Paolo Crosa Lenz Lepontica/8 Maggio 2021
Sommario
1. La migrazione dei cervi
2. Quando la montagna si tinge di giallo
3. 1970 – 2020: i cinquant’anni del CAI Macugnaga
4. Elogio del Monte Massone: cent’anni di una croce di vetta
5. La “piccola Pompei” delle Alpi
6. Andare a scuola in Africa
7. Carlo Rapp (1932 – 2021)
Natura
1. La migrazione dei cervi
Il cervo (Cervus elaphus) vive nelle foreste e solo in estate si spinge al limite dei pascoli alpini.
Possiede corna ramificate, assenti nella femmina; i palchi vengono persi tra la fine dell’inverno e l’inizio della primavera. Gli esemplari più vecchi li perdono verso la fine di febbraio, i più giovani in aprile.
L’abito estivo è marrone rossiccio che diventa grigiastro in inverno.
In settembre-ottobre, durante la stagione degli amori, i bramiti dei cervi che si contendono le femmine in grandi scontri tra maschi adulti cozzando l’un l’altro con le corna sono facilmente avvertibili nei boschi.
Le guide naturalistiche dei miei monti organizzano le gite per ascoltare la sera i loro bramiti: un inno alla vita!
Dopo i bramiti, le lotte feroci per il diritto all’accoppiamento, quando sentono nell’aria l’odore della neve che arriva, abbandonano i pascoli estivi per una migrazione “in basso”.
La quantità di neve che in inverno cade sulle Alpi Pennine e Lepontine rende impossibile la sopravvivenza di questi grandi mammiferi entro i loro confini e centinaia di animali sono costretti a spostarsi fuori delle aree protette, dove saranno sottoposti al prelievo venatorio. È una migrazione annuale che porterà i cervi ad abbassarsi di quota per trovare nei boschi di bassa montagna e di fondovalle condizioni migliori, una minore quantità di neve che ne impedisce gli spostamenti, più opportunità alimentari. Quelli che sopravvivono alla stagione di caccia e ai rischi dell’inverno faranno ritorno ai pascoli alti e protetti dai lariceti subalpini la primavera successiva, attratti dallo spuntare della prima erba verde.

──────

IL TUO COMPITO: Trascrivi parola per parola il passo dell'estratto che comincia con "La quantità di" e prosegue fino a "prima erba verde.". Per svolgere il compito i dati di partenza non servono.

(Dati di partenza)
──────

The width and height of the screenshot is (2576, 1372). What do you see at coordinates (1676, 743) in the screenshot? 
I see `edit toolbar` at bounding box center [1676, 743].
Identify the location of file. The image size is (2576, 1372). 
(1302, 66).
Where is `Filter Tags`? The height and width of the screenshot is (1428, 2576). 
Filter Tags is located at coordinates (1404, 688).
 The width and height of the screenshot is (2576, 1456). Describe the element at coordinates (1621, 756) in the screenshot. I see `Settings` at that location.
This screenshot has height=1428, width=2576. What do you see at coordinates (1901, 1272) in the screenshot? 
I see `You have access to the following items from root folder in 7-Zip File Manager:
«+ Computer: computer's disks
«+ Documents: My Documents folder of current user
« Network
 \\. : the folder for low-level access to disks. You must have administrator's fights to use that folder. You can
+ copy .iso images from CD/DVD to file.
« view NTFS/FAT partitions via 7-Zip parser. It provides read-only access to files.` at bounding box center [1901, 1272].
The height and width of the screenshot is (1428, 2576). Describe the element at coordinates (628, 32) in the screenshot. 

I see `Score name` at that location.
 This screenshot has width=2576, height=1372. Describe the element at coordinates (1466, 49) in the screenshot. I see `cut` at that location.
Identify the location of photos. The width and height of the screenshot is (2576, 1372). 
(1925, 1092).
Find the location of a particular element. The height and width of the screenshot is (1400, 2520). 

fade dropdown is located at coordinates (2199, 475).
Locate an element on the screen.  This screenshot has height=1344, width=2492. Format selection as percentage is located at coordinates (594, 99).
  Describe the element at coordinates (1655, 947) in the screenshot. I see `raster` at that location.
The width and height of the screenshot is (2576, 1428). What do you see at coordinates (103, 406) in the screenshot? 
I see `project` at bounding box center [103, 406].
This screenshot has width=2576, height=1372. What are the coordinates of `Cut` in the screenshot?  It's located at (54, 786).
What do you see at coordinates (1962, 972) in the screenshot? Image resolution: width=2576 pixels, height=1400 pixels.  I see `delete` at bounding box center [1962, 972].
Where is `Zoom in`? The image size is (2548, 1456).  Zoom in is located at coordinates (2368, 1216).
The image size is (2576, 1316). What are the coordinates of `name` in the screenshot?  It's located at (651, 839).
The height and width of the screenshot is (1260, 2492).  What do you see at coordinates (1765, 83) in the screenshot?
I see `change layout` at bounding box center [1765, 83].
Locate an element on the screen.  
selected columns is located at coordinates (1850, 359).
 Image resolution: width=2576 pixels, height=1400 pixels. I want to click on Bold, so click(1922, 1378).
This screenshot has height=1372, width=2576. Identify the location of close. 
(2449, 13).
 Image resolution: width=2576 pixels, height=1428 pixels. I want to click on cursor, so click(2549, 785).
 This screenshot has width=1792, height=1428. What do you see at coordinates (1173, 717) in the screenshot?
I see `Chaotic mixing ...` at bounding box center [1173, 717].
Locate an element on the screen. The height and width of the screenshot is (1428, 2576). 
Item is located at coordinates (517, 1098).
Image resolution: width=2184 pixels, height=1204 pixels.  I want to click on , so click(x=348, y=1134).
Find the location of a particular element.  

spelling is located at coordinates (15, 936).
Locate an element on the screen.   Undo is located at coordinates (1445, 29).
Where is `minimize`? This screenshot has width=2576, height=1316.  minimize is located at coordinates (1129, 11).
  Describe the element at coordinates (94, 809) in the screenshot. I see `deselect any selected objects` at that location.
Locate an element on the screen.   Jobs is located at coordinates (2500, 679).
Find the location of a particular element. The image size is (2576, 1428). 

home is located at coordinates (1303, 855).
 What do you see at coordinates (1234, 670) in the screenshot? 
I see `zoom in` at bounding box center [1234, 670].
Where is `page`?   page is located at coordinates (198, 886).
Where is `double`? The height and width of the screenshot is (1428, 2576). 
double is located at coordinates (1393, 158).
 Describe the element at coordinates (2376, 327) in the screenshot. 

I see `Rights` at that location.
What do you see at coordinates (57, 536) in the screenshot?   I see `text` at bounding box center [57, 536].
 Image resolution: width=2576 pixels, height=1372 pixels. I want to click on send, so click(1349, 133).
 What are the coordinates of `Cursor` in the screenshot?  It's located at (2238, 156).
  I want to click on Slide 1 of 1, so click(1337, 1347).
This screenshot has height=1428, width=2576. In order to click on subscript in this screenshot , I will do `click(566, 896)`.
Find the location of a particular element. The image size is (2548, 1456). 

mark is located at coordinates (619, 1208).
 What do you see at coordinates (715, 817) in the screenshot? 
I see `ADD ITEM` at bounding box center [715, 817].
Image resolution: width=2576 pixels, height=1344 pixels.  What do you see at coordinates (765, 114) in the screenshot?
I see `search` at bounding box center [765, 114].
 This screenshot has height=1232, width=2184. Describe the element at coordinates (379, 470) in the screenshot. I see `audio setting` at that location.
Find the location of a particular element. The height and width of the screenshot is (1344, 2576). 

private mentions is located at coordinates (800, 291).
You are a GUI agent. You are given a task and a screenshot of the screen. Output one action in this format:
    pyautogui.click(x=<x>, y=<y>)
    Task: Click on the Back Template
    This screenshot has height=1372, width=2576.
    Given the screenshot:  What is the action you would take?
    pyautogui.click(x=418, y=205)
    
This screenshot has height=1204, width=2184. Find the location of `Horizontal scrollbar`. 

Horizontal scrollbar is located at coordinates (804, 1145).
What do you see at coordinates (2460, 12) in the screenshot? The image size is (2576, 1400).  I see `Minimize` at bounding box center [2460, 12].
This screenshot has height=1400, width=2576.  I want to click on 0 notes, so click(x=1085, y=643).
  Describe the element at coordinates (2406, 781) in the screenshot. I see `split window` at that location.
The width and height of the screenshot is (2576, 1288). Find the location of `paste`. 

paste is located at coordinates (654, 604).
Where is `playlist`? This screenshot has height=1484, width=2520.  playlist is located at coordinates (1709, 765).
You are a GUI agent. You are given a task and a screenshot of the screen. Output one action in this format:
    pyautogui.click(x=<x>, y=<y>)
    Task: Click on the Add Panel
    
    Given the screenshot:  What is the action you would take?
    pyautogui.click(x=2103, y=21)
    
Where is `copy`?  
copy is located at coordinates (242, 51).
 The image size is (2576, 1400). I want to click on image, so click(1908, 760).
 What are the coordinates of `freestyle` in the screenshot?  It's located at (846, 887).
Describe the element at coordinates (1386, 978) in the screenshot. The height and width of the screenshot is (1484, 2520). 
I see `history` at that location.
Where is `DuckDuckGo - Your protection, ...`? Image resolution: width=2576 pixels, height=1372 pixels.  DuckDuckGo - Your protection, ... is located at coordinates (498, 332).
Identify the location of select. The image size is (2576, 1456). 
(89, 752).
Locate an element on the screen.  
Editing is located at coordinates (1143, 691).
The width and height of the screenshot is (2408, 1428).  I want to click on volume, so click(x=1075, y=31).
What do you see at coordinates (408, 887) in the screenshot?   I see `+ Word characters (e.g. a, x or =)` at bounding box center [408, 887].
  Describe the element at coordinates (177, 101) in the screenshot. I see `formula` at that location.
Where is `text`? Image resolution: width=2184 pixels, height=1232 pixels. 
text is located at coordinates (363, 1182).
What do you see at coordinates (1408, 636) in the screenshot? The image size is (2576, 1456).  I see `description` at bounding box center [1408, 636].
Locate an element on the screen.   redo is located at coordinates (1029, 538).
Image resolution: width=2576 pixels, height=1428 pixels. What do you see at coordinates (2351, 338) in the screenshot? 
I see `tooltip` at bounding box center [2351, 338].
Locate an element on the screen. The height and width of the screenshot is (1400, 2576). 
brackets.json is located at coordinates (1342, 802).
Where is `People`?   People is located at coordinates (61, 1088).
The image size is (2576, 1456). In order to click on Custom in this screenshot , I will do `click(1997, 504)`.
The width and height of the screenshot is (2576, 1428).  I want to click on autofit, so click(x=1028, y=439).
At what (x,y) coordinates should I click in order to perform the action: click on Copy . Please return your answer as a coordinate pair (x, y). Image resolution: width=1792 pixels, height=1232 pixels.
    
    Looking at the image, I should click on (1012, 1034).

──────

RISPOSTA SCRITTA:
La quantità di neve che in inverno cade sulle Alpi Pennine e Lepontine rende impossibile la sopravvivenza di questi grandi mammiferi entro i loro confini e centinaia di animali sono costretti a spostarsi fuori delle aree protette, dove saranno sottoposti al prelievo venatorio. È una migrazione annuale che porterà i cervi ad abbassarsi di quota per trovare nei boschi di bassa montagna e di fondovalle condizioni migliori, una minore quantità di neve che ne impedisce gli spostamenti, più opportunità alimentari. Quelli che sopravvivono alla stagione di caccia e ai rischi dell’inverno faranno ritorno ai pascoli alti e protetti dai lariceti subalpini la primavera successiva, attratti dallo spuntare della prima erba verde.